• What to produce:
Copy every line of the records below word for word, leaving out the pictures.

• Stored records:
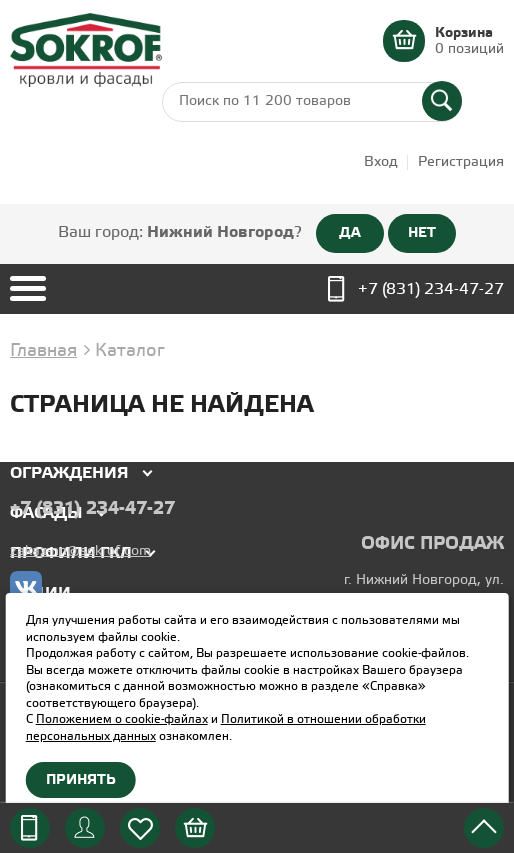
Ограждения (69, 473)
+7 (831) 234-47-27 (431, 289)
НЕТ (422, 233)
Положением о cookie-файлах (122, 719)
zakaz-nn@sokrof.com (80, 551)
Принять (81, 780)
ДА (350, 233)
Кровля (45, 433)
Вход (381, 162)
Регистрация (461, 162)
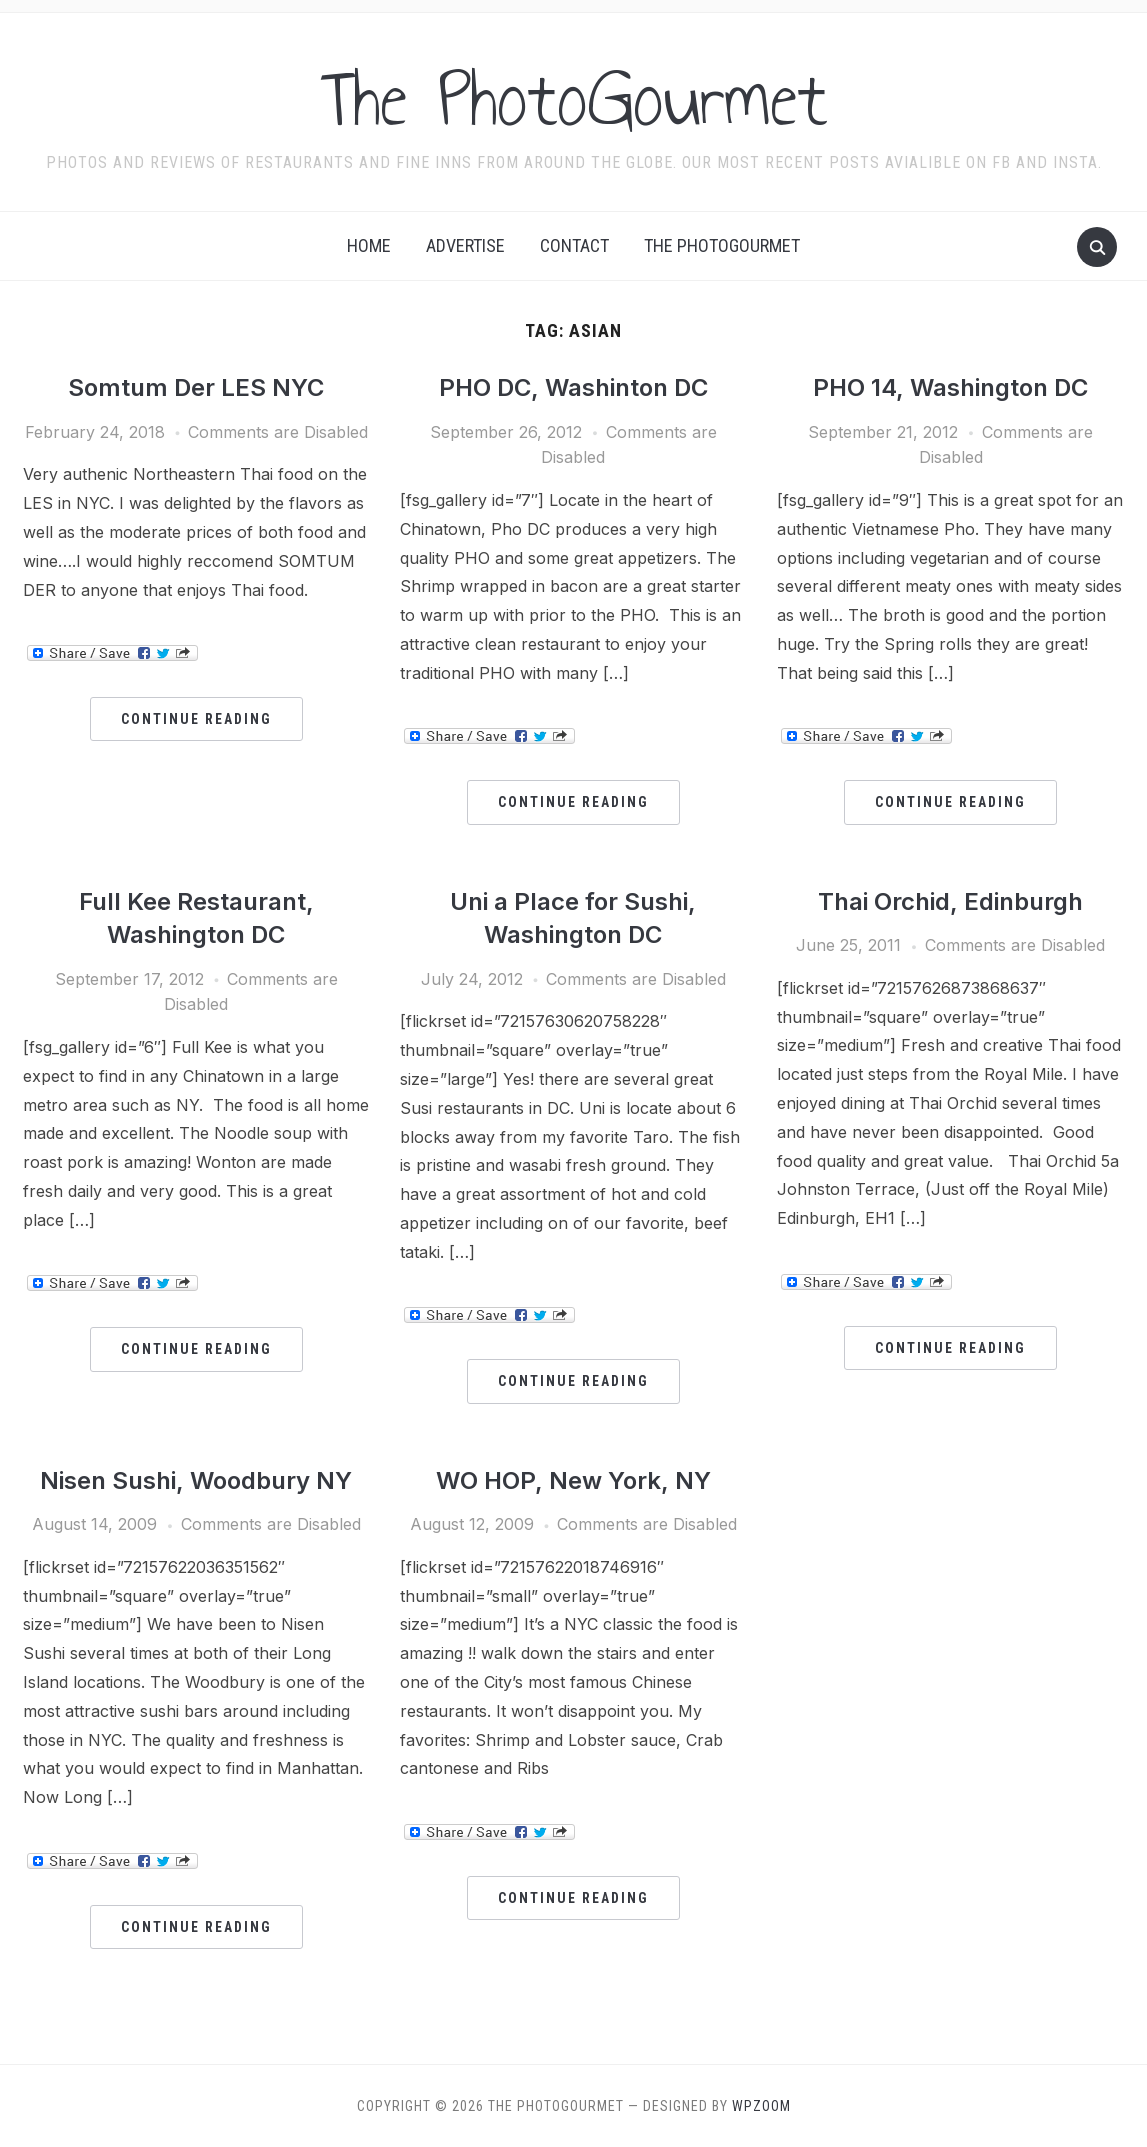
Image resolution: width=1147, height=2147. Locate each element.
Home (369, 245)
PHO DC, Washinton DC (573, 387)
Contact (574, 245)
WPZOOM (761, 2106)
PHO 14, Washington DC (950, 387)
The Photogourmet (722, 245)
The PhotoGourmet (574, 99)
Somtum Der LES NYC (196, 387)
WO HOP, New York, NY (573, 1480)
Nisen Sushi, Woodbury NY (196, 1480)
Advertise (465, 245)
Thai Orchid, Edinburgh (950, 901)
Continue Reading (196, 719)
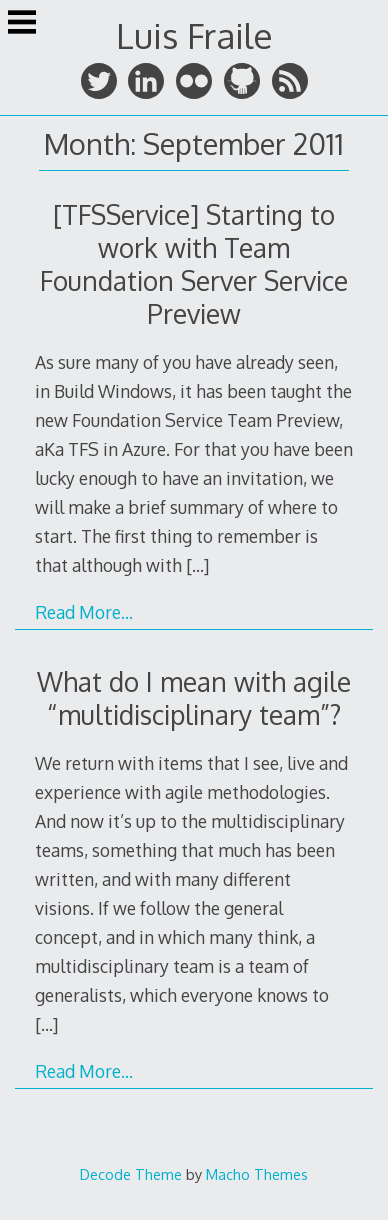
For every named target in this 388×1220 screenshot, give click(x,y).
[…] (197, 565)
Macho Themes (257, 1174)
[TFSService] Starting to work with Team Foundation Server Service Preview (194, 264)
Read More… (84, 612)
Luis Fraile (194, 35)
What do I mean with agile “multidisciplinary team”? (194, 698)
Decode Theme (131, 1174)
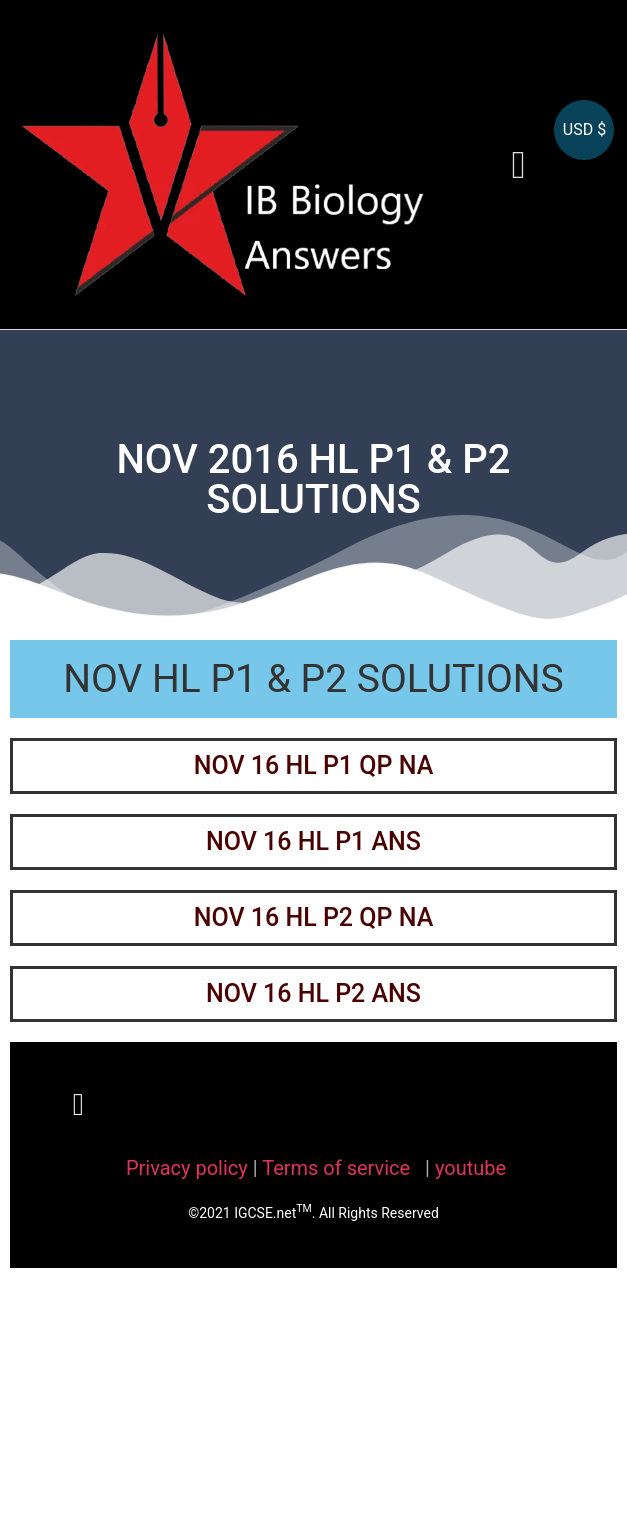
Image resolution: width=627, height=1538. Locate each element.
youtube (470, 1168)
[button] (519, 164)
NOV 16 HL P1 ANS (313, 841)
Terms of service (338, 1168)
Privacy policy (187, 1168)
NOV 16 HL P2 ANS (313, 993)
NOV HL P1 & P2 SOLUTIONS (313, 679)
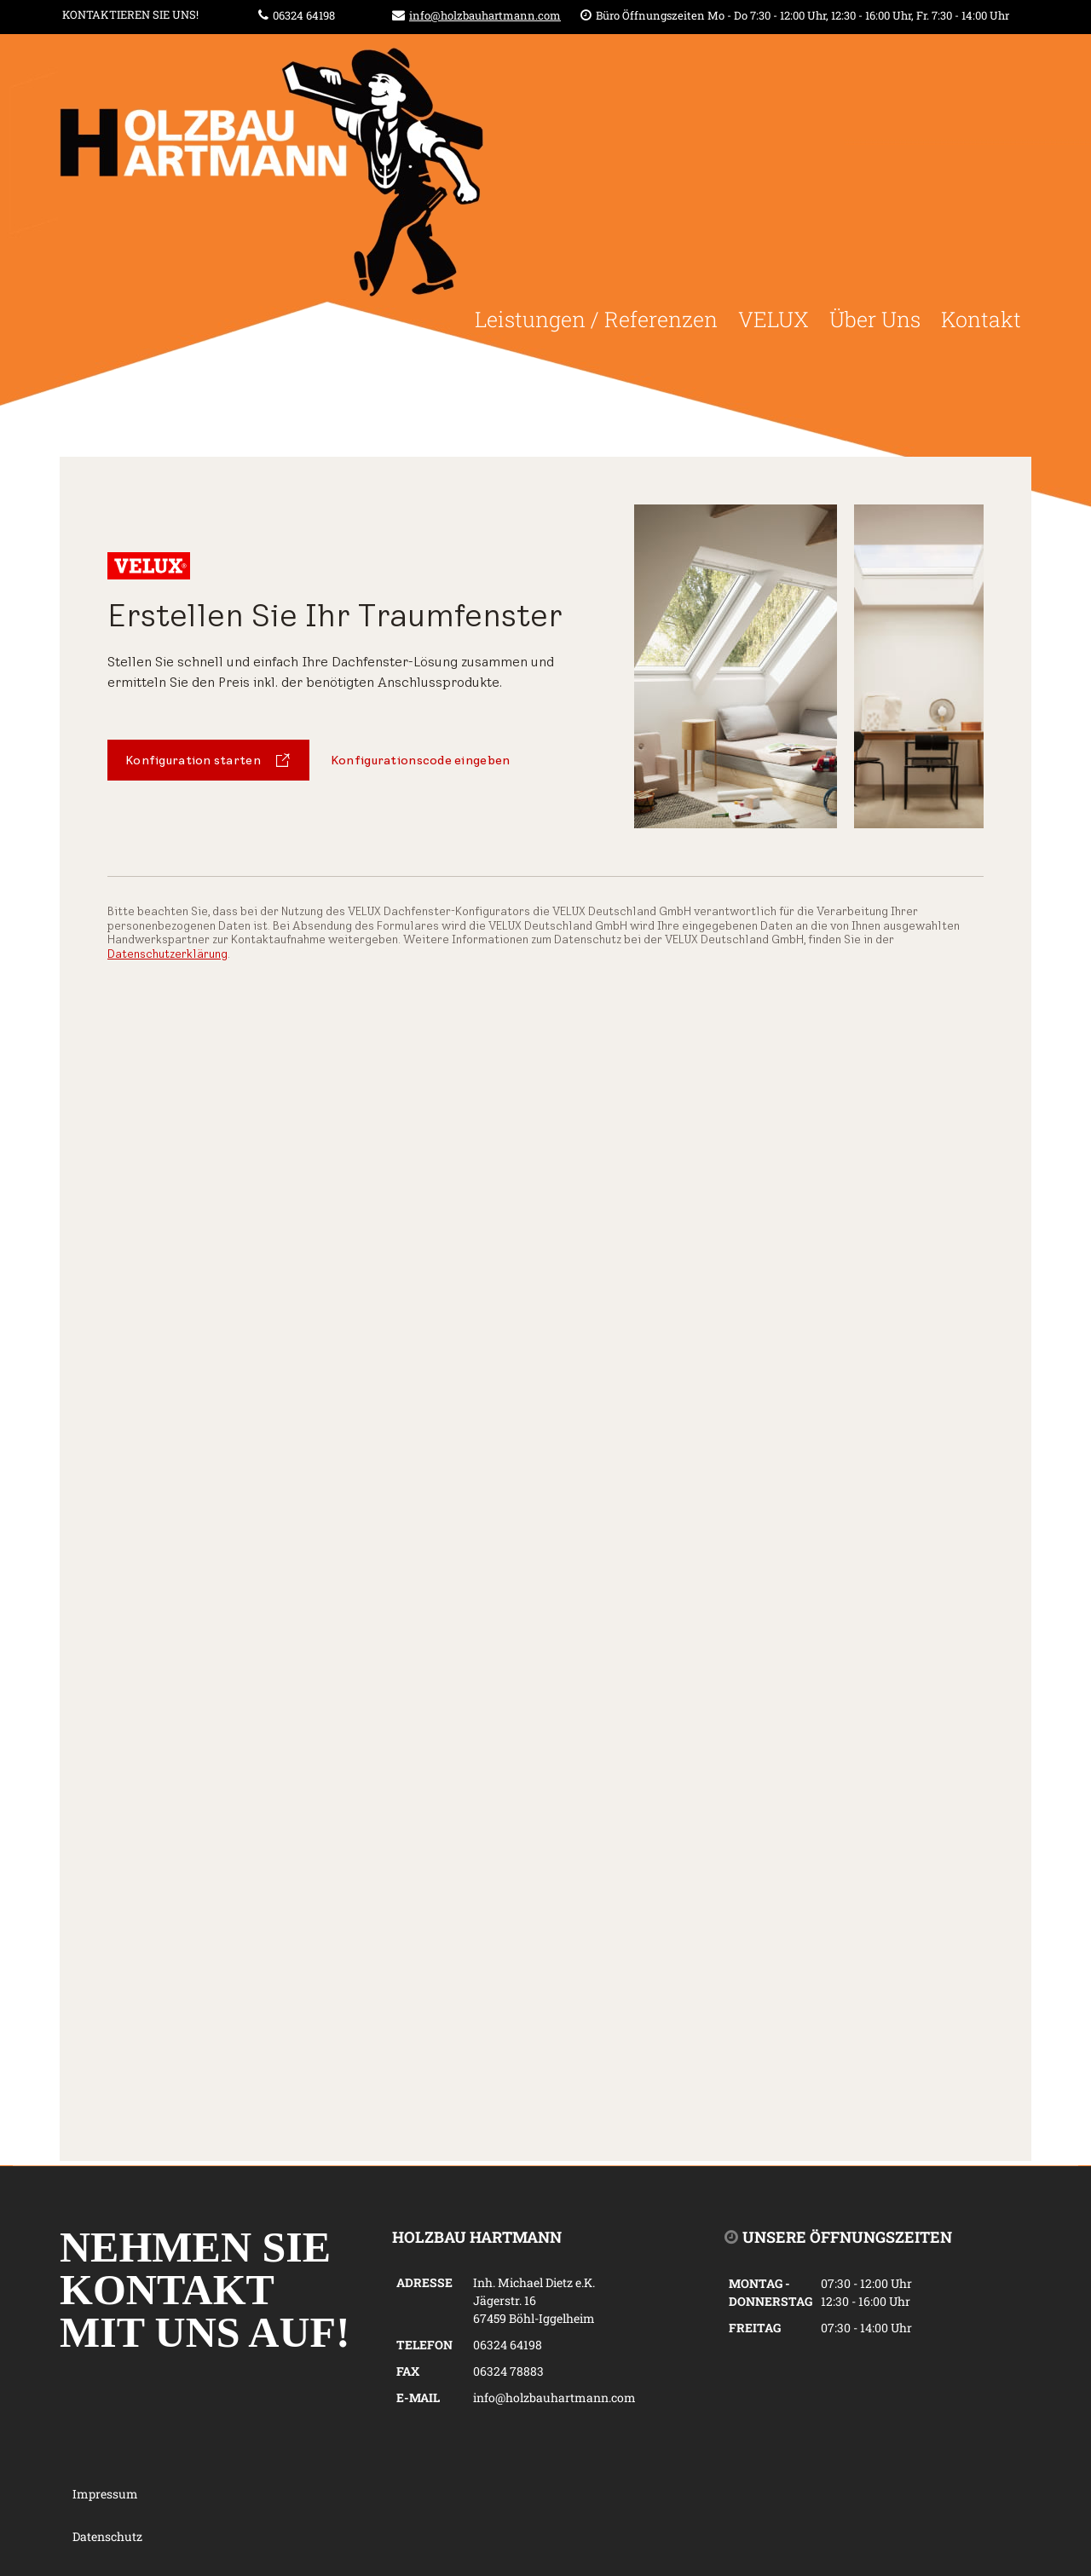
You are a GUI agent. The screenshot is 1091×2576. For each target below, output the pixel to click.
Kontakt (981, 319)
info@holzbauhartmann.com (485, 15)
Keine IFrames (545, 1309)
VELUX (773, 319)
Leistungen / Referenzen (596, 319)
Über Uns (875, 319)
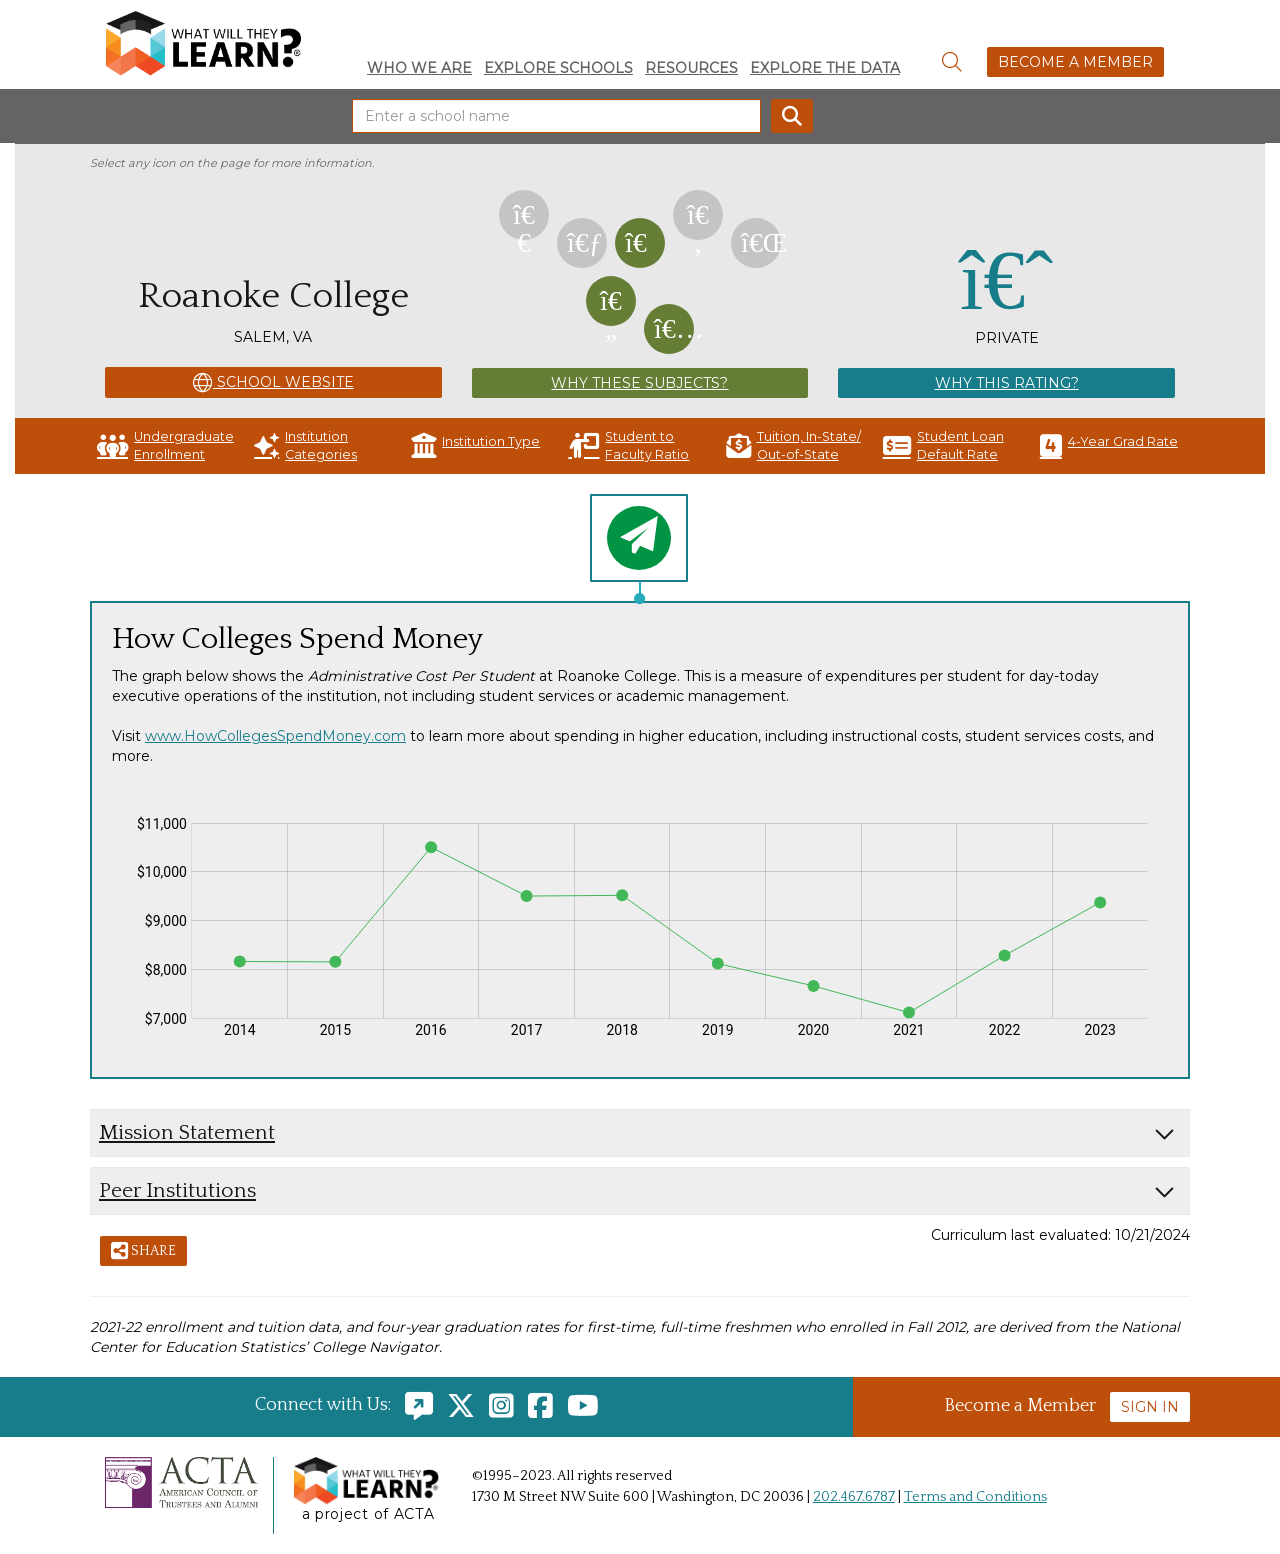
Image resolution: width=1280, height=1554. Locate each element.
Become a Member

• Exercise solution:
Ограждения (69, 473)
+7 (831) 234-47-27 (431, 289)
НЕТ (422, 233)
Положением о cookie-файлах (122, 719)
zakaz-nn@sokrof.com (80, 551)
Принять (81, 780)
ДА (350, 233)
Кровля (45, 433)
Вход (381, 162)
Регистрация (461, 162)
Image resolution: width=1147, height=2147. Locate each element.
Home (369, 245)
PHO DC, Washinton DC (573, 387)
Contact (574, 245)
WPZOOM (761, 2106)
PHO 14, Washington DC (950, 387)
The Photogourmet (722, 245)
The PhotoGourmet (574, 99)
Somtum Der LES NYC (196, 387)
WO HOP, New York, NY (573, 1480)
Nisen Sushi, Woodbury NY (196, 1480)
Advertise (465, 245)
Thai Orchid, Edinburgh (950, 901)
Continue Reading (196, 719)
For every named target in this 388×1220 screenshot, give click(x,y).
[…] (197, 565)
Macho Themes (257, 1174)
[TFSService] Starting to work with Team Foundation Server Service Preview (194, 264)
Read More… (84, 612)
Luis Fraile (194, 35)
What do I mean with agile “multidisciplinary team”? (194, 698)
Decode Theme (131, 1174)
Image resolution: width=627, height=1538. Locate each element.
youtube (470, 1168)
[button] (519, 164)
NOV 16 HL P1 ANS (313, 841)
Terms of service (338, 1168)
Privacy policy (187, 1168)
NOV 16 HL P2 ANS (313, 993)
NOV HL P1 & P2 SOLUTIONS (313, 679)
You are a GUI agent. The screenshot is 1091×2576. For each target below, output the pixel to click.
Kontakt (981, 319)
info@holzbauhartmann.com (485, 15)
Keine IFrames (545, 1309)
VELUX (773, 319)
Leistungen / Referenzen (596, 319)
Über Uns (875, 319)
Image resolution: width=1280, height=1554. Locate each element.
Become a Member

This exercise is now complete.